The Cold Moon
- First edition cover
- Author: Jeffery Deaver
- Language: English
- Series: Lincoln Rhyme series
- Genre: Crime, thriller
- Publisher: Simon & Schuster
- Publication date: May 2006
- Publication place: United States
- Media type: Print (hardback & paperback)
- Pages: 406
- ISBN: 0-7432-6093-7
- OCLC: 64594472
- Dewey Decimal: 813/.6 22
- LC Class: PS3554.E1755 B76 2006
- Preceded by: The Twelfth Card
- Followed by: The Broken Window

= The Cold Moon =

2006 novel by Jeffery Deaver

The Cold Moon is a crime thriller novel by American writer Jeffery Deaver. It is the seventh book in the Lincoln Rhyme series, and also introduces CBI agent Kathryn Dance, who would get her own series of books.

== Plot ==
It is the night of the full Cold Moon—the month of December according to the lunar calendar.

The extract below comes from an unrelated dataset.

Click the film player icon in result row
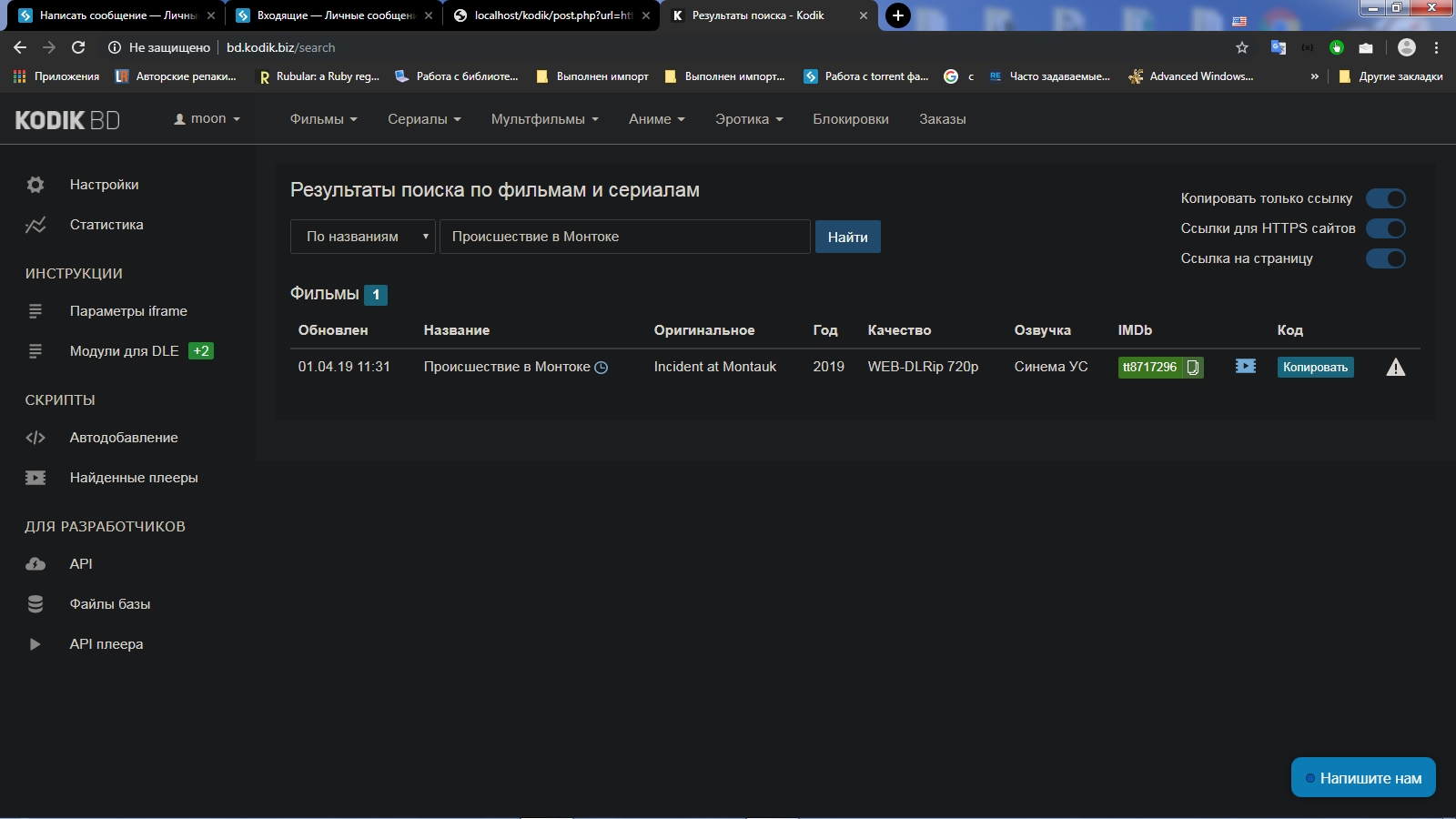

A young man is found dead in lower Manhattan, the first in a series of victims of a man calling himself the Watchmaker. This killer's obsession with time drives him to plan the murders with the precision of fine timepieces, and the victims die prolonged deaths while an eerie clock ticks away their last minutes on earth. Lincoln Rhyme, Amelia Sachs, and the rest of the crew are tapped to handle the case and stop the Watchmaker and his partner, Vincent Reynolds, a repulsive character with a special interest in the female victims of the killer. Amelia is not only Lincoln's eyes and ears at crime scenes on the Watchmaker case, but she is now running her own homicide investigation—her first case as lead detective. The policewoman's unwavering efforts in pursuing the killers of a businessman, who left behind a wife and son, sets into motion clockwork gears of its own, with consequences reaching to people and events that will endanger not only many lives but Lincoln's and Amelia's future together.

==Reception==
Publishers Weekly reviewed the book saying "Deaver fans won't be surprised that the investigations overlap, or that the several apparent climaxes are building to something more, but even they will be hard-pressed to peel back all the layers of the cunning plot at work beneath the surface."

Joe Hartlaub of BookReporter.com reviewed the book, saying "As always, Deaver educates as well as entertains, and within the novel's pages he drops small but fascinating nuggets regarding time and clocks. If you don't know why we say 'speed up' or 'slow down,' you will after reading THE COLD MOON. You will also have the pleasure of reading what is not only Deaver's best work to date but also one of the best books of the year thus far".